··· Exercise material

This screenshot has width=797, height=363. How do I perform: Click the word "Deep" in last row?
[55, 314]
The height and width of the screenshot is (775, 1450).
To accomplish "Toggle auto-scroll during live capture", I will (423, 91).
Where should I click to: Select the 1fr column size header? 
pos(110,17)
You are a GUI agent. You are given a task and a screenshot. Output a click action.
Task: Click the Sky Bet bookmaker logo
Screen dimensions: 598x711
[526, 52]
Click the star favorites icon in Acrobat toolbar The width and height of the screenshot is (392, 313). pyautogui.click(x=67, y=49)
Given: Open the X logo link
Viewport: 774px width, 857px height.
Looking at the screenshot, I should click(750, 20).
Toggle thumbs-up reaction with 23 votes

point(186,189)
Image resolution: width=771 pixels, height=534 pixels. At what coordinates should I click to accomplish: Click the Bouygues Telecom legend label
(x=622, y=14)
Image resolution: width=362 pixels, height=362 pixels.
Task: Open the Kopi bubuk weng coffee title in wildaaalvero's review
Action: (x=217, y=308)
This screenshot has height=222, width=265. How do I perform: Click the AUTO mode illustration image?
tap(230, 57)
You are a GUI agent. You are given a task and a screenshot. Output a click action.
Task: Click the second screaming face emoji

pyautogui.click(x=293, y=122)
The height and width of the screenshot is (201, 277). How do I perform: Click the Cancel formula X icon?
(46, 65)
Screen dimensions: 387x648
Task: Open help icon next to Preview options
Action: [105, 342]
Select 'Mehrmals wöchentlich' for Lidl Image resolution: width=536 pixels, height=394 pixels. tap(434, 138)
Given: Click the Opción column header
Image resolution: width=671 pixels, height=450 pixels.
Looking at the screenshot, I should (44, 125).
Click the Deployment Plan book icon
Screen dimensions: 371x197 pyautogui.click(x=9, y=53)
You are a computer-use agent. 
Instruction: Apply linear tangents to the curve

······

Exercise | All lines from the one that contains "The height and width of the screenshot is (201, 277)." to the last line above must be given again exactly, with both included and nothing added.

Answer for this exercise |
The height and width of the screenshot is (201, 277). How do I perform: Click the Cancel formula X icon?
(46, 65)
Screen dimensions: 387x648
Task: Open help icon next to Preview options
Action: [105, 342]
Select 'Mehrmals wöchentlich' for Lidl Image resolution: width=536 pixels, height=394 pixels. tap(434, 138)
Given: Click the Opción column header
Image resolution: width=671 pixels, height=450 pixels.
Looking at the screenshot, I should (44, 125).
Click the Deployment Plan book icon
Screen dimensions: 371x197 pyautogui.click(x=9, y=53)
You are a computer-use agent. 
Instruction: Apply linear tangents to the curve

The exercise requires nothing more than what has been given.